• [WHAT YOU NEED TO DO]
Word for word, and with pictures excluded, copy out all the records that follow.
┌──
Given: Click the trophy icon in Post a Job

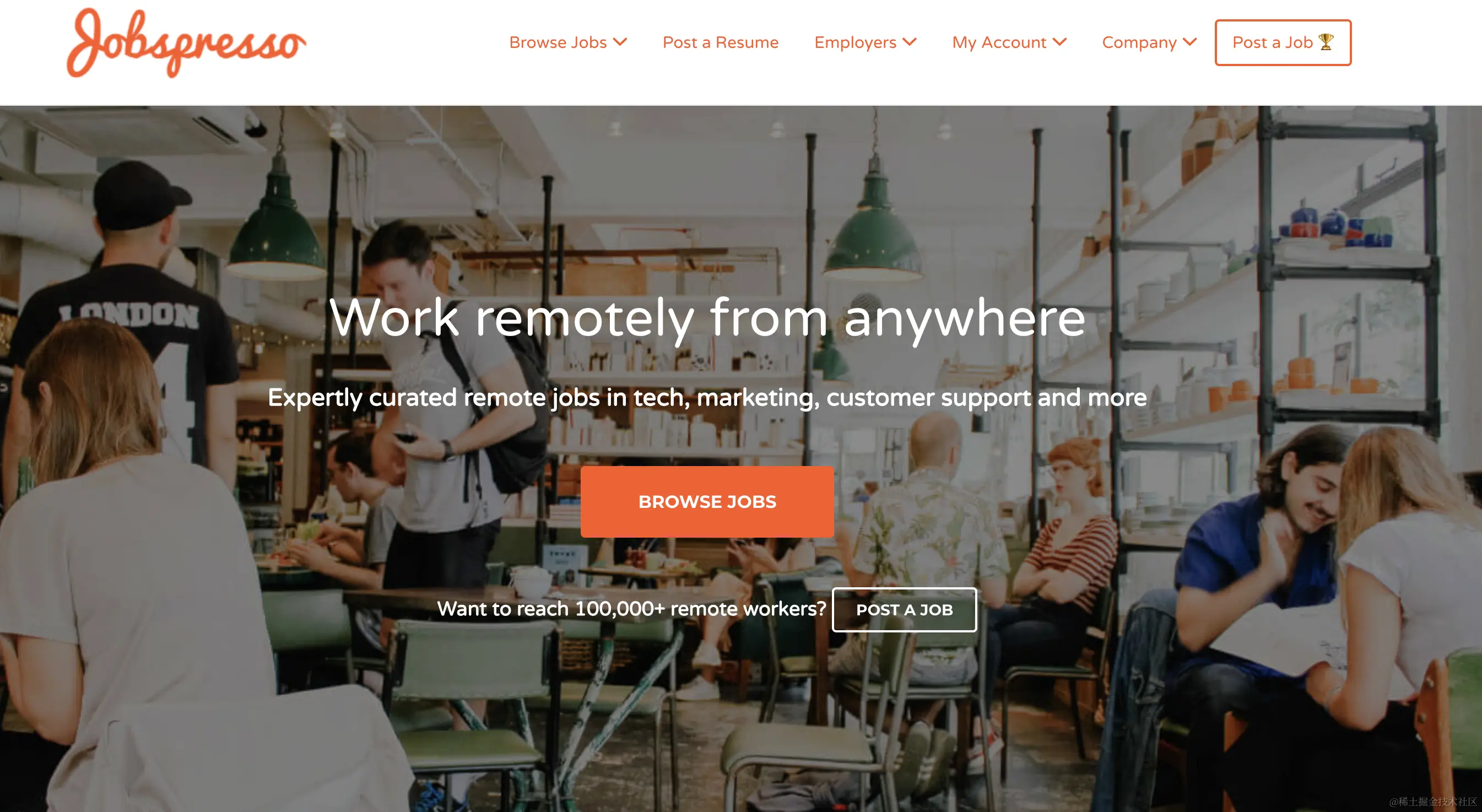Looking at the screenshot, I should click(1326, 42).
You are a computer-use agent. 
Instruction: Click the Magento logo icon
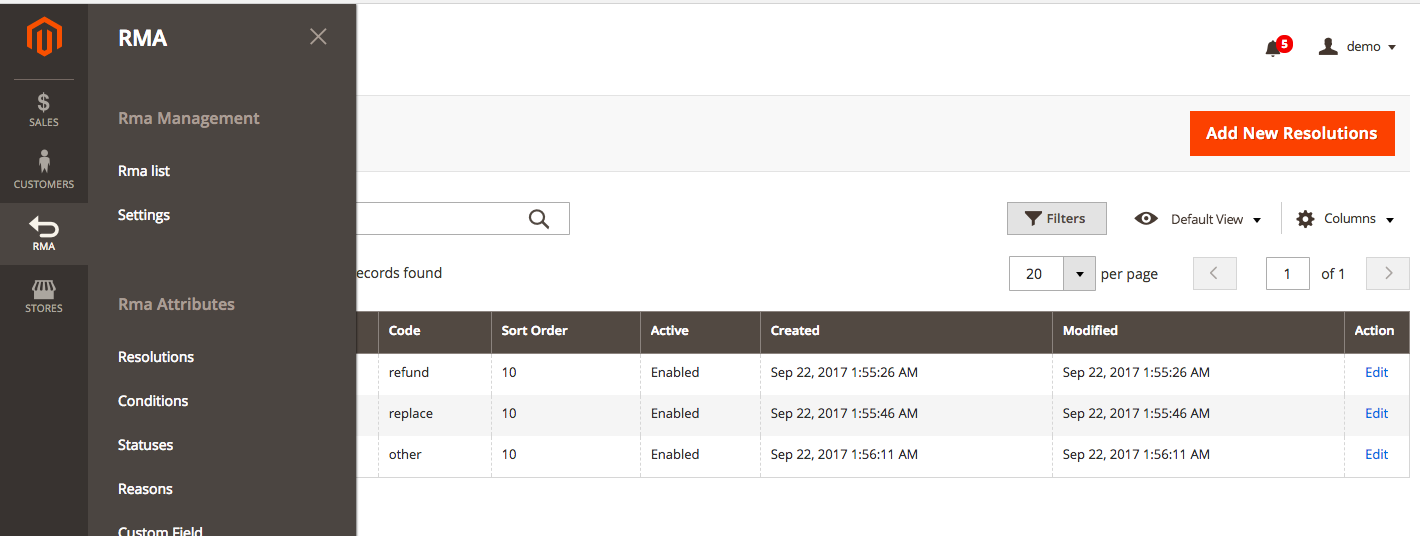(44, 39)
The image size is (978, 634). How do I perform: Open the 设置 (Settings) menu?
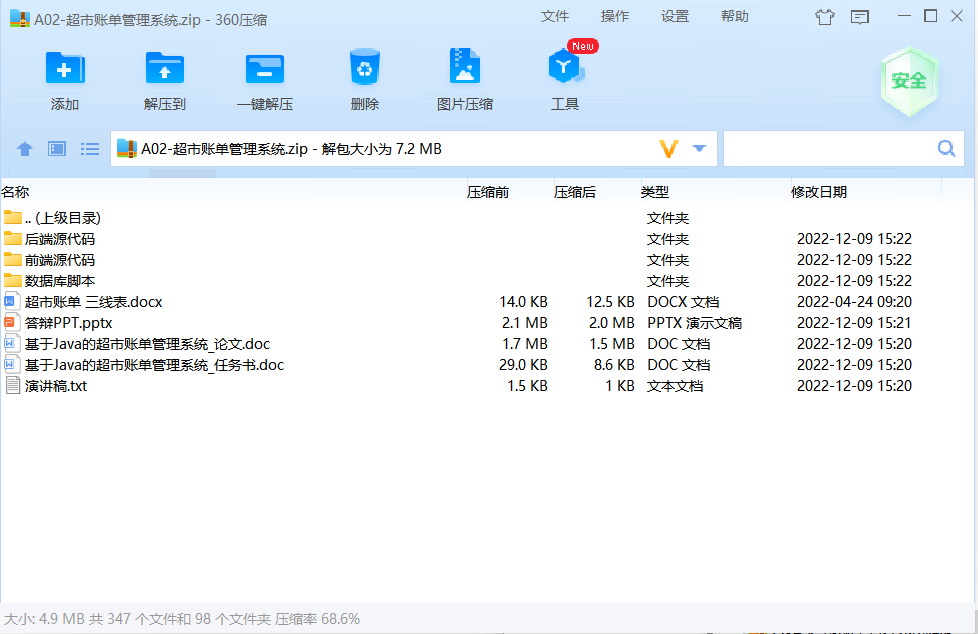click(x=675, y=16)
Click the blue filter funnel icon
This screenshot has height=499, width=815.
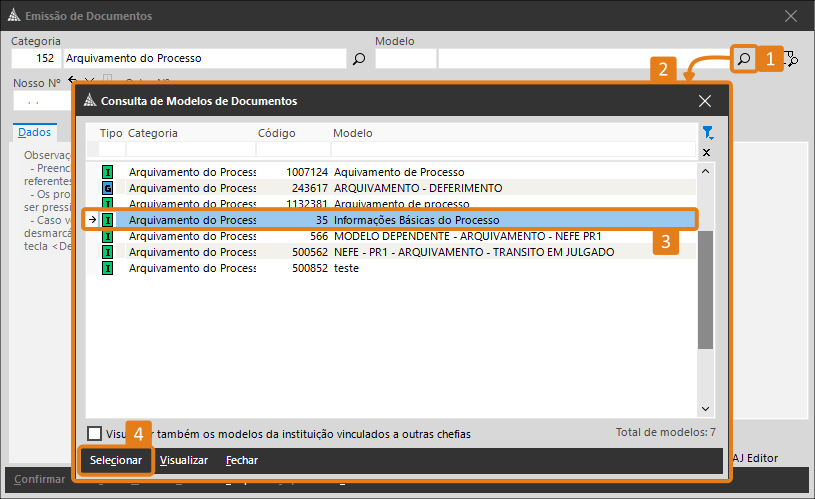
└──
• [RESPONSE TO THE TASK]
Given: Click the trophy icon in Post a Job

Looking at the screenshot, I should click(1326, 42).
You are a computer-use agent. 
Instruction: Click the Magento logo icon
(44, 39)
The image size is (978, 634). How do I perform: Open the 设置 (Settings) menu?
click(x=675, y=16)
Click the blue filter funnel icon
This screenshot has height=499, width=815.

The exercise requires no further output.